Only the lines that hold "agent" should be in the answer, each copied from the data below.
--- DATA LISTING Enclosed Below ---
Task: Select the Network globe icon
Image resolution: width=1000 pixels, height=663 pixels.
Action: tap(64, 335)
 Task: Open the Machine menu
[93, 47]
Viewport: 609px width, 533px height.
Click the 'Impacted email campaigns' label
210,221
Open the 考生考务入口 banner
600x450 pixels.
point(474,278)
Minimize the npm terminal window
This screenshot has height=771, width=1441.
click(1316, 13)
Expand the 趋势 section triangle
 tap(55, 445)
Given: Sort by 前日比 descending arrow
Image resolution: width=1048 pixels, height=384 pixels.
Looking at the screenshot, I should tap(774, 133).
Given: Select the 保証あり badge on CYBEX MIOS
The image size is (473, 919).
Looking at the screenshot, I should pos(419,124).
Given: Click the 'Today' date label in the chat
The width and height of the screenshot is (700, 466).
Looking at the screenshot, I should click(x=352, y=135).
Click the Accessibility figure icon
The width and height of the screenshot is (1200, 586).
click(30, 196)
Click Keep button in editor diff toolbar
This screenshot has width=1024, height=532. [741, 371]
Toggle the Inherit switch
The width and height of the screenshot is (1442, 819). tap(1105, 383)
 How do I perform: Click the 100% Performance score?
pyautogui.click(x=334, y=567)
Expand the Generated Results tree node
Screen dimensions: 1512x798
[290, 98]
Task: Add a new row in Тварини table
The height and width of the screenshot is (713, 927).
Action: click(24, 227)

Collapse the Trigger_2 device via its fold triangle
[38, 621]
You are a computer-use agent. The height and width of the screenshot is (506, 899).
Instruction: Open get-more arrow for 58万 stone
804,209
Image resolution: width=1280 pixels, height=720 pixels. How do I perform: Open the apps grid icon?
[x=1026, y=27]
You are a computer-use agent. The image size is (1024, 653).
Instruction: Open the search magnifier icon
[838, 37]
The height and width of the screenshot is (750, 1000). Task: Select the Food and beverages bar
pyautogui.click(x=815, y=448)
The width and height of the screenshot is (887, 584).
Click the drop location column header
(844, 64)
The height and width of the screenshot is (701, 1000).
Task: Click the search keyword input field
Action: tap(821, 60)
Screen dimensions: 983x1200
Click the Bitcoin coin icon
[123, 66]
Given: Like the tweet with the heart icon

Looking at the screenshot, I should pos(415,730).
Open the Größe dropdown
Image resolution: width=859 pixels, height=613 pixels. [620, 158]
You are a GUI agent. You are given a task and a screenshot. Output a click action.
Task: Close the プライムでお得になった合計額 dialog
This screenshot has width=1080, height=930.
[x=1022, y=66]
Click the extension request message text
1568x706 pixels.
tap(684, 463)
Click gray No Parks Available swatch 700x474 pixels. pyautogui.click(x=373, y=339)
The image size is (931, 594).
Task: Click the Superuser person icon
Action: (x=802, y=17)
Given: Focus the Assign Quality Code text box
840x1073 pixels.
--- End of Enclosed DATA LISTING ---
▸ EXERCISE ANSWER
You are a computer-use agent. The height and width of the screenshot is (506, 899).
You are a computer-use agent. The image size is (1024, 653).
You are a GUI agent. You are given a task and a screenshot. Output a click action.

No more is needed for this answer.